▶ [Instructions to follow]: Write out all of the lines below, exactly and completely.

▶ [Data to use]:

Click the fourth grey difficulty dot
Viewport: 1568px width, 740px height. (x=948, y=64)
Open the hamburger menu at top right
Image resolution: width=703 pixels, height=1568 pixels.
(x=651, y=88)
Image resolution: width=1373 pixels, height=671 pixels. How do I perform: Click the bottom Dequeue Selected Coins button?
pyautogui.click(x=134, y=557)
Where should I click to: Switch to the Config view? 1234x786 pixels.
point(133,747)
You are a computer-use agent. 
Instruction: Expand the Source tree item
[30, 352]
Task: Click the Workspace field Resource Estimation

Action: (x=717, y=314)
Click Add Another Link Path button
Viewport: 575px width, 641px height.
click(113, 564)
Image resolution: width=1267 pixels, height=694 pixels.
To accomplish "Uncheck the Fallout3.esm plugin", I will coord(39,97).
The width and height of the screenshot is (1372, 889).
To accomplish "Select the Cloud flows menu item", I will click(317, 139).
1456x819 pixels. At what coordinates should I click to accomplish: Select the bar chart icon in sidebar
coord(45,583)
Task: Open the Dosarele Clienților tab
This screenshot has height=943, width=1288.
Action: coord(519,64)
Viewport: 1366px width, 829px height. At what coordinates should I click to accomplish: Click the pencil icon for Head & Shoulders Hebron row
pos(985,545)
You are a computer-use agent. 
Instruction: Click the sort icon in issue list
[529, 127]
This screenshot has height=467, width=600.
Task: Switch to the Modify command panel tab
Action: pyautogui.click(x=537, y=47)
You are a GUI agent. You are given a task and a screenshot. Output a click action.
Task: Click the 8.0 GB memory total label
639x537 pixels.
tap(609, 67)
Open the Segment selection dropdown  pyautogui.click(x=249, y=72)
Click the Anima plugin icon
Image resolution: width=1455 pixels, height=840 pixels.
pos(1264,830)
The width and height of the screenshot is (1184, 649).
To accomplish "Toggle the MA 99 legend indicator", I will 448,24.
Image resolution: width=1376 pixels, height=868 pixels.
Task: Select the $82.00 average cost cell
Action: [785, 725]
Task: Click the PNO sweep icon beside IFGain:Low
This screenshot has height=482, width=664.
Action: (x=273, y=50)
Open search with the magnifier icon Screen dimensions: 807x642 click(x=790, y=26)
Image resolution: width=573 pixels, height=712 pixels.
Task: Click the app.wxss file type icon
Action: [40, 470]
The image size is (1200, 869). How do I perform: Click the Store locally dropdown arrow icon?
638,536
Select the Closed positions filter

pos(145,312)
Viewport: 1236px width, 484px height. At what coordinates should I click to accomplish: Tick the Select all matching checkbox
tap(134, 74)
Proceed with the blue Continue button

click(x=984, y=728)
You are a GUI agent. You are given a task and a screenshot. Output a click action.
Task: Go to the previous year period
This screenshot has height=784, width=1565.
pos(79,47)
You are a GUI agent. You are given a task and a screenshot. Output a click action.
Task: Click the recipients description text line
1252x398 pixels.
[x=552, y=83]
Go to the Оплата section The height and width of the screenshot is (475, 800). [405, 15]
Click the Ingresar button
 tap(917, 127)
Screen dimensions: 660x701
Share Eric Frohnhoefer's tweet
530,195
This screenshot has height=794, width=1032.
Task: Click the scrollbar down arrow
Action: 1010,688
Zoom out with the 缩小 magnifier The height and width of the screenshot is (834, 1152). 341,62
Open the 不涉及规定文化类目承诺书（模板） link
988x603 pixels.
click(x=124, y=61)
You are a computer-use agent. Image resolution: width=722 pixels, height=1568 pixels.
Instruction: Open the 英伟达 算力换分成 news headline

▶ [Expected answer]:
Click the fourth grey difficulty dot
Viewport: 1568px width, 740px height. (x=948, y=64)
Open the hamburger menu at top right
Image resolution: width=703 pixels, height=1568 pixels.
(x=651, y=88)
Image resolution: width=1373 pixels, height=671 pixels. How do I perform: Click the bottom Dequeue Selected Coins button?
pyautogui.click(x=134, y=557)
Where should I click to: Switch to the Config view? 1234x786 pixels.
point(133,747)
You are a computer-use agent. 
Instruction: Expand the Source tree item
[30, 352]
Task: Click the Workspace field Resource Estimation

Action: (x=717, y=314)
Click Add Another Link Path button
Viewport: 575px width, 641px height.
click(113, 564)
Image resolution: width=1267 pixels, height=694 pixels.
To accomplish "Uncheck the Fallout3.esm plugin", I will coord(39,97).
The width and height of the screenshot is (1372, 889).
To accomplish "Select the Cloud flows menu item", I will click(317, 139).
1456x819 pixels. At what coordinates should I click to accomplish: Select the bar chart icon in sidebar
coord(45,583)
Task: Open the Dosarele Clienților tab
This screenshot has height=943, width=1288.
Action: coord(519,64)
Viewport: 1366px width, 829px height. At what coordinates should I click to accomplish: Click the pencil icon for Head & Shoulders Hebron row
pos(985,545)
You are a computer-use agent. 
Instruction: Click the sort icon in issue list
[529, 127]
This screenshot has height=467, width=600.
Task: Switch to the Modify command panel tab
Action: pyautogui.click(x=537, y=47)
You are a GUI agent. You are given a task and a screenshot. Output a click action.
Task: Click the 8.0 GB memory total label
639x537 pixels.
tap(609, 67)
Open the Segment selection dropdown  pyautogui.click(x=249, y=72)
Click the Anima plugin icon
Image resolution: width=1455 pixels, height=840 pixels.
pos(1264,830)
The width and height of the screenshot is (1184, 649).
To accomplish "Toggle the MA 99 legend indicator", I will 448,24.
Image resolution: width=1376 pixels, height=868 pixels.
Task: Select the $82.00 average cost cell
Action: [785, 725]
Task: Click the PNO sweep icon beside IFGain:Low
This screenshot has height=482, width=664.
Action: (x=273, y=50)
Open search with the magnifier icon Screen dimensions: 807x642 click(x=790, y=26)
Image resolution: width=573 pixels, height=712 pixels.
Task: Click the app.wxss file type icon
Action: [40, 470]
The image size is (1200, 869). How do I perform: Click the Store locally dropdown arrow icon?
638,536
Select the Closed positions filter

pos(145,312)
Viewport: 1236px width, 484px height. At what coordinates should I click to accomplish: Tick the Select all matching checkbox
tap(134, 74)
Proceed with the blue Continue button

click(x=984, y=728)
You are a GUI agent. You are given a task and a screenshot. Output a click action.
Task: Go to the previous year period
This screenshot has height=784, width=1565.
pos(79,47)
You are a GUI agent. You are given a task and a screenshot. Output a click action.
Task: Click the recipients description text line
1252x398 pixels.
[x=552, y=83]
Go to the Оплата section The height and width of the screenshot is (475, 800). [405, 15]
Click the Ingresar button
 tap(917, 127)
Screen dimensions: 660x701
Share Eric Frohnhoefer's tweet
530,195
This screenshot has height=794, width=1032.
Task: Click the scrollbar down arrow
Action: 1010,688
Zoom out with the 缩小 magnifier The height and width of the screenshot is (834, 1152). 341,62
Open the 不涉及规定文化类目承诺书（模板） link
988x603 pixels.
click(x=124, y=61)
You are a computer-use agent. Image resolution: width=722 pixels, height=1568 pixels.
Instruction: Open the 英伟达 算力换分成 news headline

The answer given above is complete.